Confessions, il sito per rivelare segreti oscuri (senza conseguenze)
Nessuno mi può giudicare
«Ieri ho scritto una lettera per spiegare il mio suicidio». «Soffro di depressione».«Ho fatto l’amore con la ragazza del mio migliore amico». Piccole (e innocue?) confessioni, pesi che ci si porta dentro e non si ha il coraggio di rivelare ai diretti interessati. Meglio parlare con una comunità di perfetti sconosciuti anzichè affrontare la realtà delle cose.

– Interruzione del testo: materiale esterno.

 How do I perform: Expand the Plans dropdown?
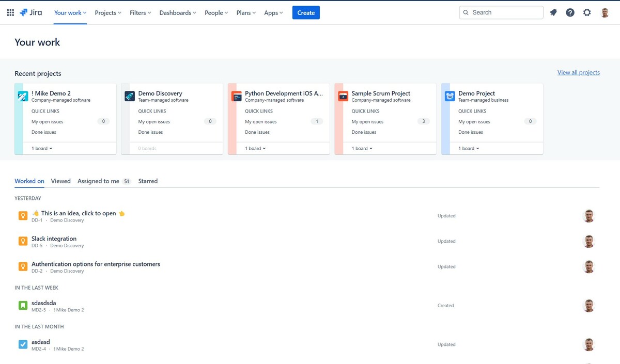245,12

Si chiama Confessions, ed è una sorta di forum su Reddit, piattaforma americana per condividere e votare link, in cui le persone diffondono anonimamente segreti, pensieri scomodi, errori alla ricerca di consigli e comprensione. Si va dai post meno rilevanti come "Credo non mi piacciano più i videogames" a "Oggi marinerò la scuola" ad arrivare a turbamenti più significativi, quali dubbi sulla propria identità sessuale o rivelazioni di gravi tradimenti.

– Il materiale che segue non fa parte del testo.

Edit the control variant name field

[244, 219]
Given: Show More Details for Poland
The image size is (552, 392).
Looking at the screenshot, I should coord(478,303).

Ma le azioni confessate non sono la cosa più sconvolgente del forum; spesso colpiscono l’asprezza e l’odio che si scatenano nei commenti. La possibilità di esprimere la propria opinione su argomenti delicati si trasforma in inevitabili condanne, insulti, giudizi che pesano come ghigliottine sulle teste del “condannato” volontario. Si crea perciò un incastro perfetto tra masochismo e sadismo, dando un benestare alla pubblica accusa e allo scatenarsi degli istinti umani più bassi.
Ti svelo un segreto
Confessions non è certo l’unica app di questo tipo. Esiste infatti una lunga lista di siti e “ambienti protetti” che garantiscono l’anonimato. Wut, Whispero, Anonymous confessions, Awkard. Alcune piattaforme sono state addirittura soppresse perchè accusate di cyberbullismo. Ma perché si sente il bisogno di questi sfogatoi assolutamente spersonalizzanti?
La socializzazione della colpa
Più che un bisogno, è la maniera più rapida per scaricarsi la coscienza. Si prova sempre un certo senso di colpa quando si fa o si dice qualcosa di sbagliato e, se non si riesce a confessare il proprio disagio ai diretti interessati, scrivere o parlare con sconosciuti diventa uno strumento catartico. Una volta i detentori dei segreti erano i confessori religiosi, oggi sono più frequenti gli psicologi. Ma cosa c’è di meglio della rete, luogo in cui indossare una maschera e confessare l’inconfessabile in maniera anonima senza subire conseguenze reali?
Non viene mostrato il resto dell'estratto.